Material supplied |

────────────────────

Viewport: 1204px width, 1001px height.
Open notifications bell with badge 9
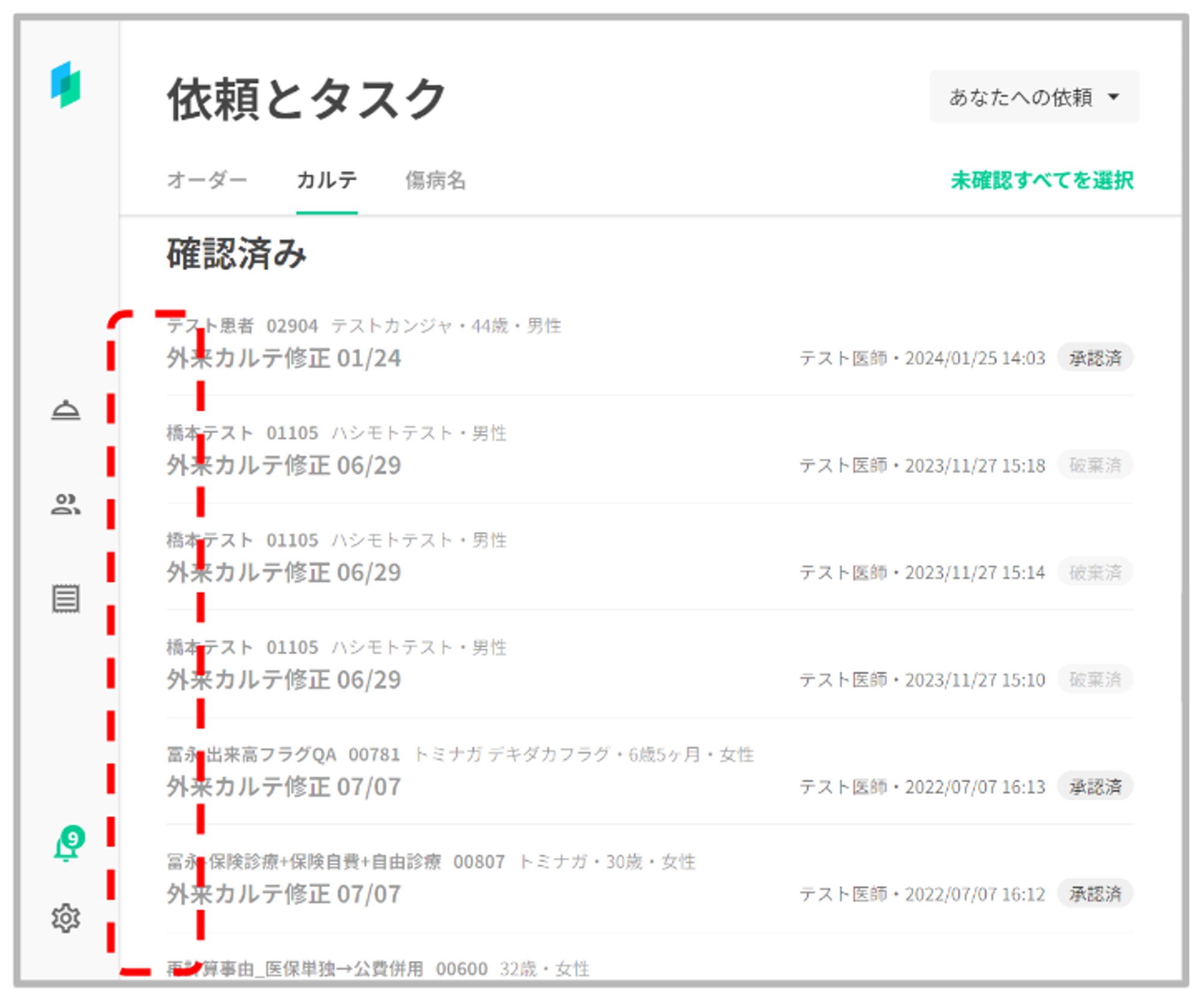pos(67,845)
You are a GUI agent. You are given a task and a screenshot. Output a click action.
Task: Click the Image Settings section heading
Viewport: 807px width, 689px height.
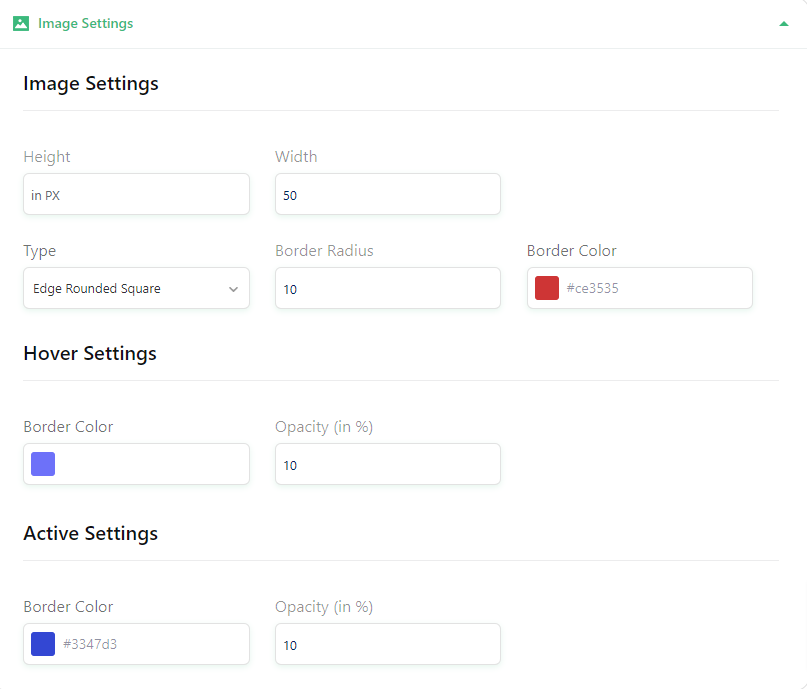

────────────────────

To be done | Format the lines of the records above as a numbered list, leaving out blank lines. Leave the pictures out of the answer.

The response |
1. Viewport: 1204px width, 1001px height.
2. Open notifications bell with badge 9
3. pos(67,845)
4. You are a GUI agent. You are given a task and a screenshot. Output a click action.
5. Task: Click the Image Settings section heading
6. Viewport: 807px width, 689px height.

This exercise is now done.